The theory of exact and of approximate solutions for non-autonomous linear differential equations forms a wide field with strong ties to physics and applied problems. This paper is meant as a stepping stone for an exploration of this long-established theme, through the tinted glasses of a (Hopf and Rota-Baxter) algebraic point of view. By reviewing, reformulating and strengthening known results, we give evidence for the claim that the use of Hopf algebra allows for a refined analysis of differential equations. We revisit the renowned Campbell-Baker-Hausdorff-Dynkin formula by the modern approach involving Lie idempotents. Approximate solutions to differential equations involve, on the one hand, series of iterated integrals solving the corresponding integral equations; on the other hand, exponential solutions.
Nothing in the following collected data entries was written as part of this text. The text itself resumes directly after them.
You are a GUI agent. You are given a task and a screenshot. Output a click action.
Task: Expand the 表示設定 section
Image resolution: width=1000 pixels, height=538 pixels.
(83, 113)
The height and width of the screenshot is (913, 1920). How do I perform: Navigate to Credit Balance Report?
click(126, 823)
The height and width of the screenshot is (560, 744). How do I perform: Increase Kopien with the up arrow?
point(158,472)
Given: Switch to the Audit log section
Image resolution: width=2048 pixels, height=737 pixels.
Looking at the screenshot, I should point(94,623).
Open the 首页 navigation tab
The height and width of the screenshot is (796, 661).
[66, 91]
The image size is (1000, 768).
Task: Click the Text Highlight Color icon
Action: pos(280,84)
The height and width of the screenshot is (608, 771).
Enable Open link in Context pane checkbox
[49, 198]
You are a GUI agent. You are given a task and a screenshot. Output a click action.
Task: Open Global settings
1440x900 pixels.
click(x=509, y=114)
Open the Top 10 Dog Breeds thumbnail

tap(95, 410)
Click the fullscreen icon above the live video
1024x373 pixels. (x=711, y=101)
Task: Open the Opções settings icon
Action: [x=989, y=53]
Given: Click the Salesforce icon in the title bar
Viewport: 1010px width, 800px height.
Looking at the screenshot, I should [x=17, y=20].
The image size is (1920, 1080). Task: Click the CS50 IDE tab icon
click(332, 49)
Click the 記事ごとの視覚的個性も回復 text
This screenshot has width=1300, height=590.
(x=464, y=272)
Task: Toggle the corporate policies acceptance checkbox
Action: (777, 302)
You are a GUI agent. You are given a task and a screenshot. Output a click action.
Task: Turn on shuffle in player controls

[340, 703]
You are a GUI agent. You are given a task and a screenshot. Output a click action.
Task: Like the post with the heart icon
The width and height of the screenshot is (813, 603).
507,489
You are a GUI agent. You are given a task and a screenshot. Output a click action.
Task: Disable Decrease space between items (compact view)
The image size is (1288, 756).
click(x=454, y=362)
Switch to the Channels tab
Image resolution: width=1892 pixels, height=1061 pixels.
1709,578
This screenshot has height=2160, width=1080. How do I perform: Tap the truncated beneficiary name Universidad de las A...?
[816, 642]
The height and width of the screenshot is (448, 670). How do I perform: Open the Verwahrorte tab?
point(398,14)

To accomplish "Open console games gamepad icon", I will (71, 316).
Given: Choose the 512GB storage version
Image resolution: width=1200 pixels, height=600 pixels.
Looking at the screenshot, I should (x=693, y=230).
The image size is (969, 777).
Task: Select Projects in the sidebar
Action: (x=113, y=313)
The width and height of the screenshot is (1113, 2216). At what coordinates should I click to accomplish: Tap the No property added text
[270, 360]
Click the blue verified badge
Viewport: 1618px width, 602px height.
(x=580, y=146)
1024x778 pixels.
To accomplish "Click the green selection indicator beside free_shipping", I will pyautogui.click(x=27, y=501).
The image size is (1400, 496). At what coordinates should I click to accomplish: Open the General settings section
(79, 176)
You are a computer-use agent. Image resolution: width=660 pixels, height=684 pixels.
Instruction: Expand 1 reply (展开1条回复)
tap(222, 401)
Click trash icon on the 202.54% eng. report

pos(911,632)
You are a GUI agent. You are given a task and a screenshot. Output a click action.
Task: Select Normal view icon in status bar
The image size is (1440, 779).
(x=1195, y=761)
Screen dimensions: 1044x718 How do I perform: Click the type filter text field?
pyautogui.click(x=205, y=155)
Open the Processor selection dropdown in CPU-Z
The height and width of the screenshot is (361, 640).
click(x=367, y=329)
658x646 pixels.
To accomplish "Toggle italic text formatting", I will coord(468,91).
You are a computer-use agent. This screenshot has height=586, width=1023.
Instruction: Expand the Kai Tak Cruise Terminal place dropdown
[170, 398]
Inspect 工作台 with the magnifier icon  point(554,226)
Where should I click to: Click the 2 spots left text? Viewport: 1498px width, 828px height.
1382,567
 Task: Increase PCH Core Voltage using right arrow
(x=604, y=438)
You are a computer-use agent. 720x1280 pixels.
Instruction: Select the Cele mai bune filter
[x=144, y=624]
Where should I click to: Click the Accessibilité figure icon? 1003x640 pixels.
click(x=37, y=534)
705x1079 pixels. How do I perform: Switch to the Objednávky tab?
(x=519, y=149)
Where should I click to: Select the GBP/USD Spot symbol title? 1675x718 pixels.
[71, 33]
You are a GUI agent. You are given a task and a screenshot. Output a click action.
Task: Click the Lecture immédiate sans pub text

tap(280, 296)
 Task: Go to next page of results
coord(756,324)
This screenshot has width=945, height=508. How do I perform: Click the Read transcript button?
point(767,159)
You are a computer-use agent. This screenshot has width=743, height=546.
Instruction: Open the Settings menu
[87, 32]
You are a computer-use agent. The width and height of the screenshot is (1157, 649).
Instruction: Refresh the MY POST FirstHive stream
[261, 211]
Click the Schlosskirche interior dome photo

Equating those solutions yields identities among products of iterated Riemann integrals. Now, the Riemann integral satisfies the integration-by-parts rule with the Leibniz rule for derivations as its partner; and skewderivations generalize derivations. Thus we seek an algebraic theory of integration, with the Rota-Baxter relation replacing the classical rule. The methods to deal with noncommutativity are especially highlighted. We find new identities, allowing for an extensive embedding of Dyson-Chen series of time- or path-ordered products (of generalized integration operators); of the corresponding Magnus expansion; and of their relations, into the unified algebraic setting of Rota-Baxter maps and their inverse skewderivations. This picture clarifies the approximate solutions to generalized integral equations corresponding to non-autonomous linear (skew)differential equations.